• _LIST OF TASKS_
• a. In the email about an XML5 parser, what link does Anne van Kesteren give for the parser he built?
• b. Write the next few lines of the email about an XML5 parser, starting after its final sentence.

- From: Anne van Kesteren <annevk@opera.com>
- Date: Sat, 24 Jan 2009 12:07:23 +0100
- To: "David Orchard" <orchard@pacificspirit.com>, "Henri Sivonen" <hsivonen@iki.fi>
- Cc: www-tag@w3.org
On Sat, 24 Jan 2009 05:17:32 +0100, David Orchard
<orchard@pacificspirit.com> wrote:
> That would be very interesting if we could actually create an XML5
> parser,
I've done it (quite some time ago):
http://code.google.com/p/xml5/
> and I'm in highly in favour of such a thing IFF it was used to allow XML
> in HTML5.
Parsing XML 1.0 documents to the correct infoset as well as parsing HTML
to the infoset required by Web pages is impossible in the same parser.

• _PROVIDED INFORMATION_
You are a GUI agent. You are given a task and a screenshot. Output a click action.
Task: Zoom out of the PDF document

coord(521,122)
* * *
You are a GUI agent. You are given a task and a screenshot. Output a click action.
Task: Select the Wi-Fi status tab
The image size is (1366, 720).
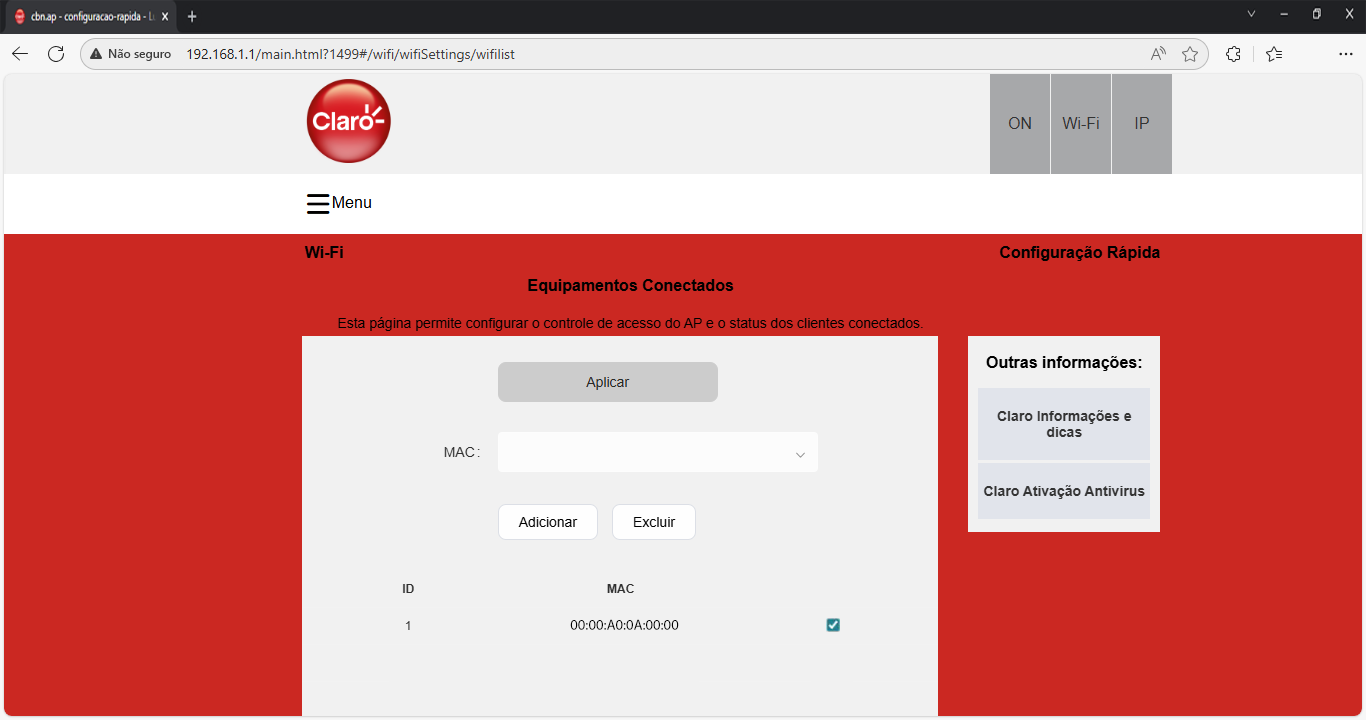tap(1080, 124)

• _TASK ANSWERS_
• a. http://code.google.com/p/xml5/

• b.
I suppose I should present proof for this though. Since I cannot think of
a good way to put it, lets go through some examples.
Stream:
<table><input>
Tree:
html
head
body
input
table
Stream:
<table><input type="hidden">
Tree:
html
head
body
table
input type="hidden"
(<input type="hidden"> is a special case)
Stream:
<div><x></div><p>
Tree:
html
head
body
div
x
p
Stream:
<div><button></div><p>
Tree:
html
head
body
div
button
p
(<button> is scoping)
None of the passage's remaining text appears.